Gallant announced on October 9 that he ordered a “complete siege” on Gaza and that Israeli forces were fighting “human animals.” The siege included a total blockade of food, water, and electricity.
The charges against Netanyahu and Gallant include:
- Starvation of civilians as a method of warfare as a war crime;
- Wilfully causing great suffering, or serious injury to body or health, or cruel treatment as a war crime;
- Wilful killing or Murder as a war crime;
- Intentionally directing attacks against a civilian population as a war crime;
- Extermination and/or murder, including in the context of deaths caused by starvation, as a crime against humanity;
- Persecution as a crime against humanity; and
- Other inhumane acts as crimes against humanity.
About 35,000 Gazans have been killed since the start of Israel’s military operations, according to Gaza’s health ministry.
Khan also seeks the arrest of Hamas leader Yahya Sinwar, Commander-in-Chief Mohammed Deif, and political head Ismail Haniyeh over multiple war crimes and crimes against humanity committed during and following the October 7 attacks in Israel, which the prosecutor says the three planned, resulting in the killings of hundreds of civillians. Khan also stated there were reasonable grounds to believe that Hamas’s hostages taken during the October 7 attacks have been subjected to “inhumane conditions,” including instances of sexual violence and rape.
The prosecutor accused the three of:
- Extermination as a crime against humanity;
- Murder as a crime against humanity;
- Taking hostages as a war crime;
- Rape and sexual violence as a crime against humanity and war crime in the context of captivity;
- Torture as a crime against humanity in the context of captivity;
- Cruel treatment as a war crime in the context of captivity; and
- Outrages upon personal dignity as a war crime in the context of captivity.
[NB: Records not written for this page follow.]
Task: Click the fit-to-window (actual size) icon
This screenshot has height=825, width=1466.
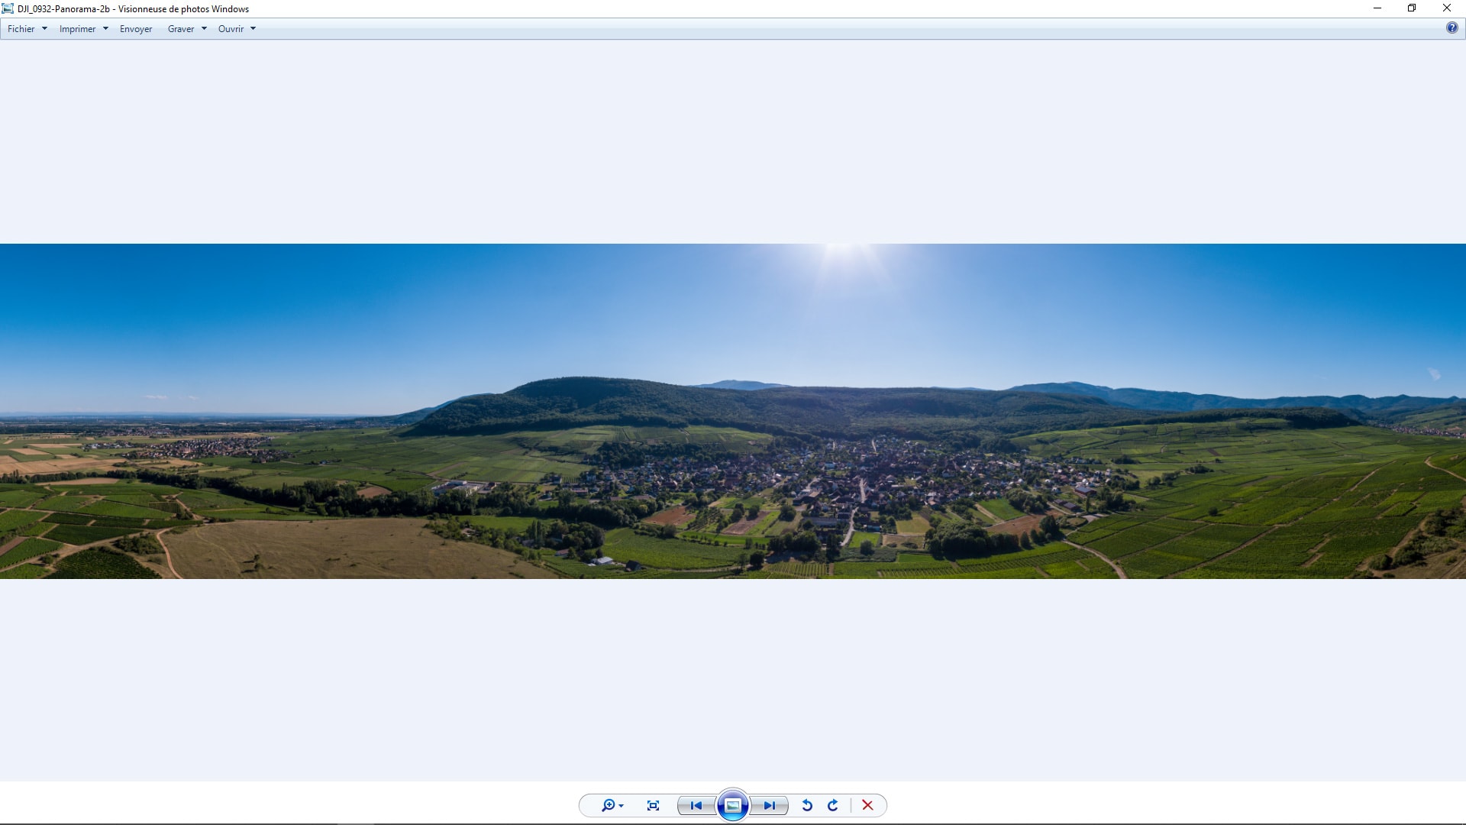Action: (x=653, y=805)
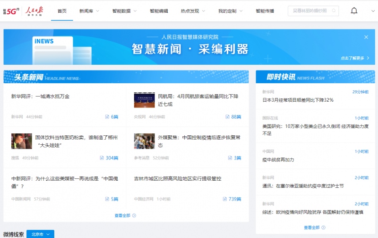Focus the search input field

point(309,11)
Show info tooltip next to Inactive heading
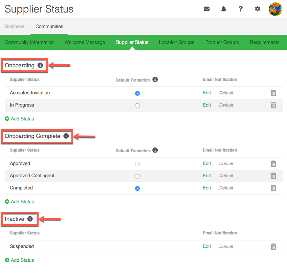The width and height of the screenshot is (287, 273). pos(30,219)
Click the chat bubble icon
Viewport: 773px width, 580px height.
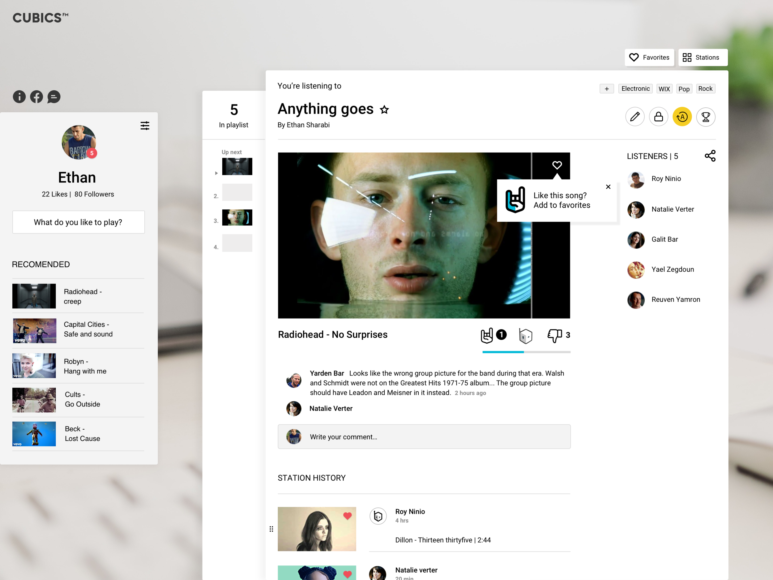tap(54, 97)
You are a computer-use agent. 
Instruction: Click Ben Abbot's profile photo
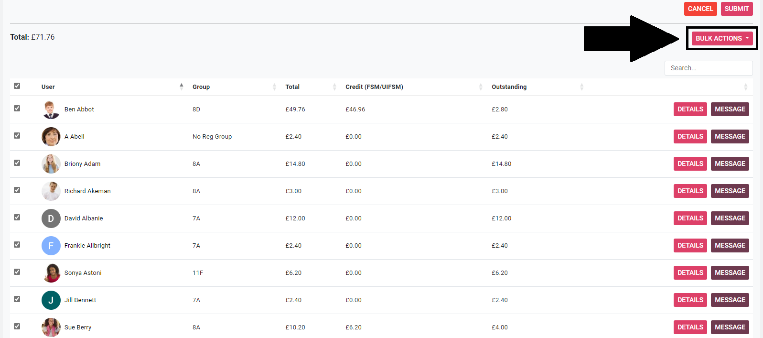(x=51, y=109)
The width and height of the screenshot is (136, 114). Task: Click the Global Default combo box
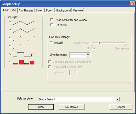coord(79,99)
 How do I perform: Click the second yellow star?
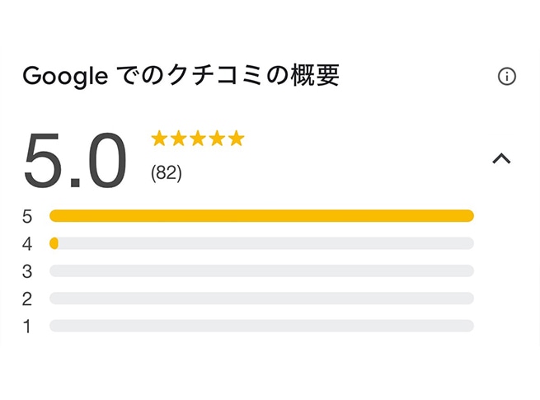(x=179, y=139)
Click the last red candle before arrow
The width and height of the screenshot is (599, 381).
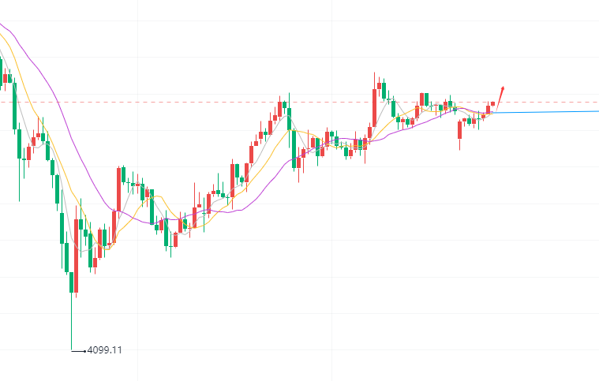click(x=493, y=104)
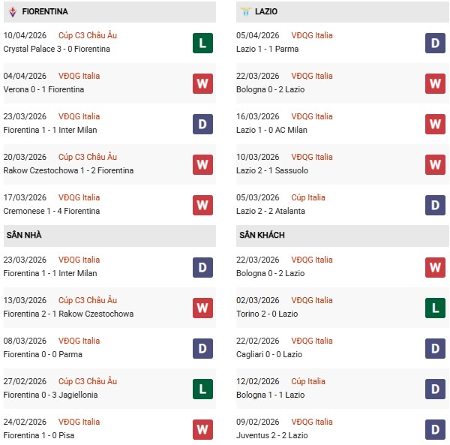Click the W badge for Lazio-AC Milan match
This screenshot has height=445, width=450.
pos(436,124)
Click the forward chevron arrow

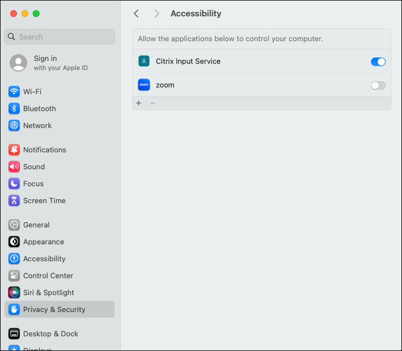pyautogui.click(x=156, y=14)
A total of 1,139 people were killed during the October 7 attacks, and at least 245 people were taken hostage. Last week, Israel recovered the bodies of four hostages.
Israeli Foreign Minister Israel Katz strenuously objected to Khan’s application, calling the proposed warrant an “outrageous decision” and an “unrestrained frontal assault on the victims of October 7th and our 128 hostages in Gaza.” Katz also announced:
I have instructed the immediate establishment of a special command center at the Foreign Ministry, with all professional entities, aimed at fighting against the decision intended primarily to shackle Israel’s hands and prevent it from exercising its right to self-defense.
The FM defiantly concluded, “No power in the world will prevent us from bringing back all our hostages and toppling the Hamas terror regime.”
The head of the UN food program warned of famine in northern Gaza earlier this month, as UN officials like Secretary-General António Guterres and Human Rights Special Rapporteur Volker Türk urged Israel to call off an imminent full-scale invasion of Rafah, where 1.3 million Palestinians are taking shelter.
The International Court of Justice (ICJ), a separate court under the auspices of the UN, previously imposed provisional measures against Israel in January, directing officials to avoid breaches of the Genocide Convention. The court expended those measures in March, ordering Israel to allow the “unhindered” flow of humanitarian aid into Gaza.
The ICC will now take up Khan’s requests for warrants and consider whether to grant them.